In October 2003, the three psychologists, together with five colleagues, assembled ninety-seven undergraduates at Rutgers to participate in what the students thought was a study of the relationship between personality and politics. One group was given the mortality exercises. The other wasn’t. Then both groups read an essay expressing a “highly favorable opinion of the measures taken by President George W. Bush with regards to 9/11 and the Iraqi conflict.” It called for Americans “to stand behind our President and not be distracted by citizens who are less than patriotic.” While members of the control group viewed the statement unfavorably, those who did the mortality exercises supported it.
In late September 2004, the psychologists, along with two colleagues from Rutgers, tested whether mortality exercises influenced whom voters would support in the upcoming presidential election.
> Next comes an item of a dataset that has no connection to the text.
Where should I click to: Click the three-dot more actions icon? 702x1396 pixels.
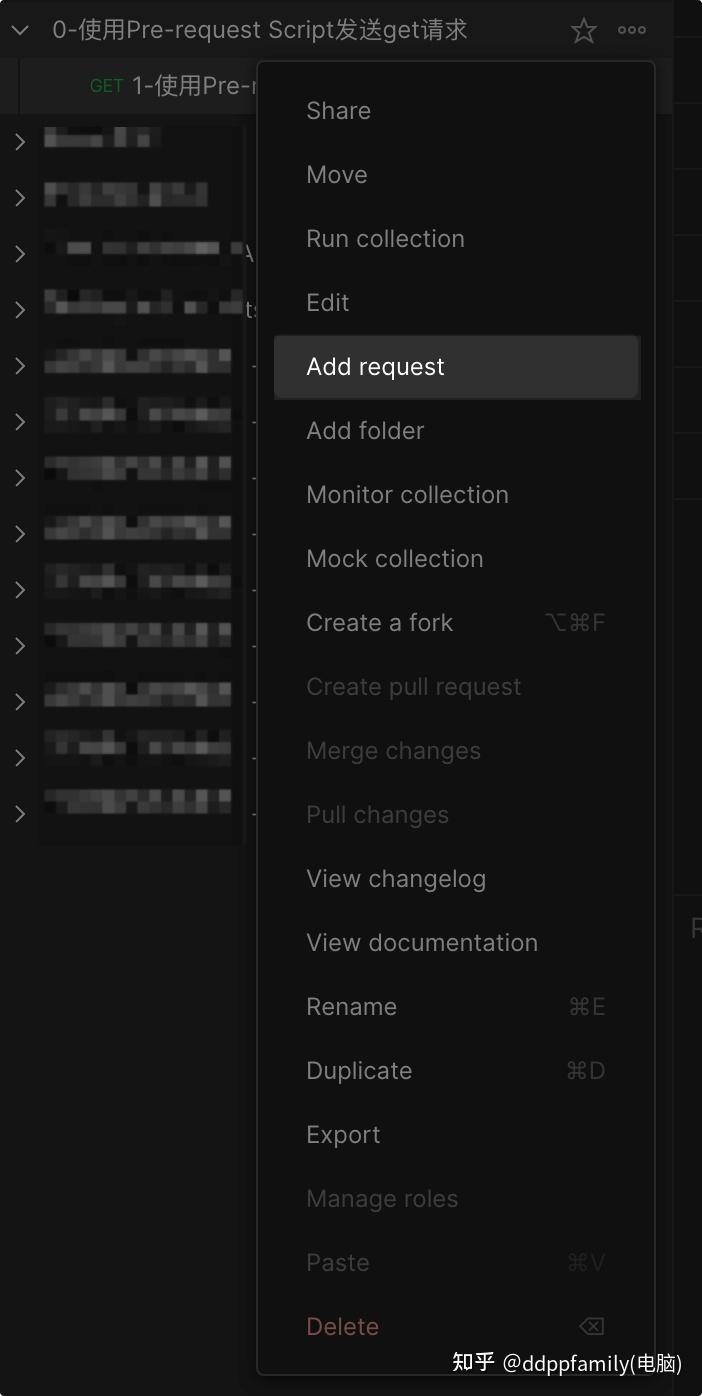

They conducted the study among 131 Rutgers undergraduates who said they were registered and planned to vote in November. The control group that completed a personality survey but did not do the mortality exercises favored Democrat John Kerry by four to one. That fit the pattern of student support at Rutgers. But the students who did the mortality exercises favored Bush by more than two to one.
AS OTHER psychologists tried to reproduce their results, Solomon, Greenberg and Pyszczynski made an important discovery. A German psychologist had his subjects pass judgment on prostitutes immediately after dwelling on their own death, and he found that their responses were no different from those of subjects who had not had to think about their own death. There was an important difference, however, between this experiment and the one in Tucson. Solomon, Greenberg and Pyszczynski had interposed a diversionary interval between the reminders of mortality and passing judgment on the prostitutes. And in subsequent experiments, they found that this interval was necessary for the mortality reminders to shape their subjects’ responses.
As a result, they drew a distinction between proximal and distal responses to mortality reminders. When people are reminded of their mortality, they might immediately respond, “Everyone has to die, but I have a long way to go,” or simply dismiss the thought as irrelevant to the present. That’s a proximal response, and it can blot out the immediate effect of a mortality reminder. But mortality reminders can linger on the edge of consciousness without the subject being aware of them, the way a passing thought during the day can linger and eventually provoke a dream at night. The mortality reminder can produce what the psychologists call a “distal defense,” which has no apparent logical connection to the mortality reminder. It can consist of a harsh moral judgment, or support for a charismatic politician.
In The Worm at the Core, Solomon, Greenberg and Pyszczynski propose a theory to explain why mortality reminders can unconsciously trigger judgments like this. According to the psychologists, facing the realization that one’s life will inevitably end can produce terror and anxiety, but human beings keep these feelings at bay by imagining that they are valuable participants in a family, community, society or nation that provides either literal immortality (through the promise of eternal life) or symbolic immortality (though bearing children or making a lasting contribution to society). They accept a certain worldview that promises either literal or symbolic immortality. In the psychologists’ experiments, subjects faced with mortality reminders reaffirm their support for prevailing ideals of family, society and nation, and resist more strenuously any challenges they perceive to these specific ideals.